The ODBC driver should be fully ODBC 3.0 compliant. Any problems found in the currently implemented API subset are cheerfully addressed.

Basic API coverage information for all libraries may be found in this manual. It is maintained in doc/api_status.txt, included in the source distribution.

How big is it? FreeTDS has over 90,000 lines of C code, maintained by a handful of developers. Patches arrive irregularly, varying in size from one-liners to thousand-line monsters. Almost all are applied or used in some way. The mailing list has some 700 or so subscribers at this writing. Safe to say, FreeTDS's success so far lies somewhere between the Beetle and the Edsel.

Who uses it? Oh, pretty much everyone. FreeTDS users almost certainly number in the tens of thousands. It's used by large corporations, by the U.S. federal government (e.g. Database Access Library at the National Center for Biotechnology Information) and, judging by the mailing list, by many webservers running Apache and PHP. Microsoft recommends FreeTDS to their customers who want access to Microsoft SQL Server from non-Win32 clients. So do we.

Languages besides C and Java

You may be wondering how these libraries fit with Perl, PHP, TCL, Python, or other popular scripting languages. Most of these languages have bindings to Sybase that use either the db-lib or ct-lib API, for which FreeTDS is intended as a drop-in replacement. For instance, Michael Peppler's DBD::Sybase works very well using FreeTDS to access Sybase or Microsoft SQL Servers. PHP has options for sybase (db-lib) and sybase-ct (ct-lib) APIs.

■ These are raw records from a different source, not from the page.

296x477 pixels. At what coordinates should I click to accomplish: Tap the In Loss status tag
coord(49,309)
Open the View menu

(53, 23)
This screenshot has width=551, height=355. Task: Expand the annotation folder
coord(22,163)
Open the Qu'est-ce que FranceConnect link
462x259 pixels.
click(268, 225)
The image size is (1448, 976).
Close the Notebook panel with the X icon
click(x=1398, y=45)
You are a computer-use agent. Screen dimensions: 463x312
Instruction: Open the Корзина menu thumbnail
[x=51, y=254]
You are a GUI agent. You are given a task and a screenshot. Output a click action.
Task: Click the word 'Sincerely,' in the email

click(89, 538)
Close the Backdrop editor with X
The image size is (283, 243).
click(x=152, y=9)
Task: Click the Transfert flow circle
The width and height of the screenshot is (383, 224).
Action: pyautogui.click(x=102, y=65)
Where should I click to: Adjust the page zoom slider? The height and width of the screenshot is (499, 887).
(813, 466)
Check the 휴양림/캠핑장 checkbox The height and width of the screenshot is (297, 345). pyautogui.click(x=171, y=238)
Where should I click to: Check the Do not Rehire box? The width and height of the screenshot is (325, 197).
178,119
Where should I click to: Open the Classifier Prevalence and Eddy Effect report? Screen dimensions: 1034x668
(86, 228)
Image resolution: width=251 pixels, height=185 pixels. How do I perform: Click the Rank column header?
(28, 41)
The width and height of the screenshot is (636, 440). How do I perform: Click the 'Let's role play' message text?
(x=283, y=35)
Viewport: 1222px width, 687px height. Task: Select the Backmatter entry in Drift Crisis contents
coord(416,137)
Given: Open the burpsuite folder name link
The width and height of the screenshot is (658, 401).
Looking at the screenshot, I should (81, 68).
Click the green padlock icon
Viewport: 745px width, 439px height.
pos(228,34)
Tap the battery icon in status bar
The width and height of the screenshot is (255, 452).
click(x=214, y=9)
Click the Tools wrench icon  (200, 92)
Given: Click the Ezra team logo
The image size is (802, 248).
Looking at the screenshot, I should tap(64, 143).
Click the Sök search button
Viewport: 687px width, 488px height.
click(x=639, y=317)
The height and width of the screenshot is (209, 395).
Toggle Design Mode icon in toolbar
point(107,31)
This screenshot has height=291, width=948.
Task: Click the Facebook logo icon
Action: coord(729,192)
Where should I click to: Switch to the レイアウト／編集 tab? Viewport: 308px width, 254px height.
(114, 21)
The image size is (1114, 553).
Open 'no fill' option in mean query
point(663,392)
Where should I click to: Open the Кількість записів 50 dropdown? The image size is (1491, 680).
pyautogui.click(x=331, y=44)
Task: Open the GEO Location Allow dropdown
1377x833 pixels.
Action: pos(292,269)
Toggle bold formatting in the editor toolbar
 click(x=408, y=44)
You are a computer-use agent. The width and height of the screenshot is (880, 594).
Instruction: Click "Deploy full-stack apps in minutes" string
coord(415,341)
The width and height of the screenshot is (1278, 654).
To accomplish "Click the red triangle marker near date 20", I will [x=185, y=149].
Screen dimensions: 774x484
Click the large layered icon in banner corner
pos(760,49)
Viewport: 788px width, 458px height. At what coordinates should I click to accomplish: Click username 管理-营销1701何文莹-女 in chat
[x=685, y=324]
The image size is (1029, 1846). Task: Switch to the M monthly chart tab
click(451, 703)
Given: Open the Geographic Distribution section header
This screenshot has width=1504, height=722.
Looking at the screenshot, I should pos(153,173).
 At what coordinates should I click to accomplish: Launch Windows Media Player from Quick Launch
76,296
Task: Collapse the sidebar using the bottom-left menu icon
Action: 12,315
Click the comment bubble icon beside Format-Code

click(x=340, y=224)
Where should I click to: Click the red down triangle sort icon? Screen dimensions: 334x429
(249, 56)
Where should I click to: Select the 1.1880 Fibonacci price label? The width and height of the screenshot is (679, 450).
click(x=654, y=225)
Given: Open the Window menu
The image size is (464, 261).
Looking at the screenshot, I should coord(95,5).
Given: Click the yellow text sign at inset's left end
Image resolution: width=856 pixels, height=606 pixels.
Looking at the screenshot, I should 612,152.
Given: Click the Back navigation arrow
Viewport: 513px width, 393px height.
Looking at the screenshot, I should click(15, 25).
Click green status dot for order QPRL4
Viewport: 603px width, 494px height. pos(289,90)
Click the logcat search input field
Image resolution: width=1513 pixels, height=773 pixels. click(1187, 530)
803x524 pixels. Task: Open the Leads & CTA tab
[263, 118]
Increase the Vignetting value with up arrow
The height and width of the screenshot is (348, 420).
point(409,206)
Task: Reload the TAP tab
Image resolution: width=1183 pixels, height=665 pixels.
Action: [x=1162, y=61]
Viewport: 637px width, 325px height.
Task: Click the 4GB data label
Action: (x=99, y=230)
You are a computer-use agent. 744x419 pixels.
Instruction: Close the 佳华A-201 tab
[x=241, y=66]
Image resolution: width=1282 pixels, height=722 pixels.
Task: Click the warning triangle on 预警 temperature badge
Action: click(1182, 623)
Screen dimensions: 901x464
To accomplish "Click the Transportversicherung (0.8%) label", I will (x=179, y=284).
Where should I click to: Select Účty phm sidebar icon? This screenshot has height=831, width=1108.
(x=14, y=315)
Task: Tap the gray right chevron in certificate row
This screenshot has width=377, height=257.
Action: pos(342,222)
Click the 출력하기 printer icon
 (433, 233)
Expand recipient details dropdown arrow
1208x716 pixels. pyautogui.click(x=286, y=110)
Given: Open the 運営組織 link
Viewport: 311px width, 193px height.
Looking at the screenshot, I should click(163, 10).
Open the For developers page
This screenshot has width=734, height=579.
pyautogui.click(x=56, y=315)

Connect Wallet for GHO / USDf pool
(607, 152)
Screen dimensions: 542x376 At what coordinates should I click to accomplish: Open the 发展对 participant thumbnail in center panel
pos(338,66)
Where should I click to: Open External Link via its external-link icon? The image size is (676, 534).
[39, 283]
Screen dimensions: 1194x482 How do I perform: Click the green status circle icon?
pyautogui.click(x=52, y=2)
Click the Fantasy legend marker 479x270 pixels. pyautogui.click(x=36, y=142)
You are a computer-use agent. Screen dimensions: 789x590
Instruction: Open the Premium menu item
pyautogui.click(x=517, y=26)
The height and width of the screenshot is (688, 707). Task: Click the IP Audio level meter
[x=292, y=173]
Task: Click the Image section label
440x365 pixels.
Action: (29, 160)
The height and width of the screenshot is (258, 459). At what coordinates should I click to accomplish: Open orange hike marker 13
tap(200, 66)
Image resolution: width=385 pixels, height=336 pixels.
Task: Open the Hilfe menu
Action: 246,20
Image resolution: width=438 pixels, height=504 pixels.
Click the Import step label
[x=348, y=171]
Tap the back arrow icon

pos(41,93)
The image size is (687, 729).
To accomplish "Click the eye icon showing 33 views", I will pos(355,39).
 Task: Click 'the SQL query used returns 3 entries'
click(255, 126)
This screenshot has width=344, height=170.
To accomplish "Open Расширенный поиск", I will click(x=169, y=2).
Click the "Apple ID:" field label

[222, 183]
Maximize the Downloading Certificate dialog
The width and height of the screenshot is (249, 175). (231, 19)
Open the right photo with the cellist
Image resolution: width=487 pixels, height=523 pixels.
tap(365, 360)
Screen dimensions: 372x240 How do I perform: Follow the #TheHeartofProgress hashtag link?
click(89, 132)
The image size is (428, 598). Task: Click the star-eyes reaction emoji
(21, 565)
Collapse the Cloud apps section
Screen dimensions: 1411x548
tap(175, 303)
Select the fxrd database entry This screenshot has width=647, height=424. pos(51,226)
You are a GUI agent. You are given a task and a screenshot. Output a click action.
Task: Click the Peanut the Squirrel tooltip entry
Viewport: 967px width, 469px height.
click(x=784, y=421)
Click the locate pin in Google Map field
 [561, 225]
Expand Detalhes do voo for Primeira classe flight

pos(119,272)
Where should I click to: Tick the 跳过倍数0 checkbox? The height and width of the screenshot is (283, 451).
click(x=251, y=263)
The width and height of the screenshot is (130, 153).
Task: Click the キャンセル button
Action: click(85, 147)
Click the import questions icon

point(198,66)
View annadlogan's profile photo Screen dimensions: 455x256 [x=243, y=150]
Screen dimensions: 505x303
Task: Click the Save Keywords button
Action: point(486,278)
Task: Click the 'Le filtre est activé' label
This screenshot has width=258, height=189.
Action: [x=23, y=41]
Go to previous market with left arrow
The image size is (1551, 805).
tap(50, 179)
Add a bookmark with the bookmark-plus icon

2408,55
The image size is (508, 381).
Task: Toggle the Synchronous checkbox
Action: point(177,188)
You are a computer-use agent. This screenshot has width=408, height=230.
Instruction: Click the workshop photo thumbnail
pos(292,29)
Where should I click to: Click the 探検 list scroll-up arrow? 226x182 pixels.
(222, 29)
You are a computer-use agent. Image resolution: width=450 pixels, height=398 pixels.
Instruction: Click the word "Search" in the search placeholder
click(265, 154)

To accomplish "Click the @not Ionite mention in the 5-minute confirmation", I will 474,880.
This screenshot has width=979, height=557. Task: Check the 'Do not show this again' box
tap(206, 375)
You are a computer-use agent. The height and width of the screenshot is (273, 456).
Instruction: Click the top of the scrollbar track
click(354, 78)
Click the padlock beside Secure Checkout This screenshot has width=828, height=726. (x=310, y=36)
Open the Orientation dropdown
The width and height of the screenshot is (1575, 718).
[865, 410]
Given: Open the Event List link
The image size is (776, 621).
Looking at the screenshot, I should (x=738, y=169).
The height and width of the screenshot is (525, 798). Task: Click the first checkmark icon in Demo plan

Not to be outdone, the folks at the O'Caml project have a binding for that language. You can read more about it on Kenn Knowles's site; see also his ocamldbi driver.

Alternatives

Should FreeTDS not suit your needs, some alternatives

Sybase OpenClient

In the time since FreeTDS was started, Sybase (as well as most major DBMS vendors) has released its database for the Intel GNU/Linux platform. The good: it is a solid product and supports TDS 4.2 and TDS 5.0. The bad: it doesn't support TDS 7.0 or Linux/*BSD on non-Intel platforms. The ugly: Microsoft broke date handling for big endian Sybase clients.

Depending on platform, it may cost something.

ODBC bridge products

They use the ODBC driver on the NT box where your SQL Server runs so you'll never have trouble with new protocols and the like. On the downside, they can be costly and may be inefficient. We know of EasySoft ODBC-ODBC Bridge from EasySoft, Universal Data Access Driver from OpenLink Software, SequeLink from Merant, and ODBC Router from August Software Corporation.

Inline ODBC driver

Based on libtds, this is a native ODBC driver for i386 *nix. It is free in price, but comes only as a binary at the present time.

DBD::Proxy

We have no direct experience with this Perl-only option. It has the same caveats as an ODBC bridge except it's free.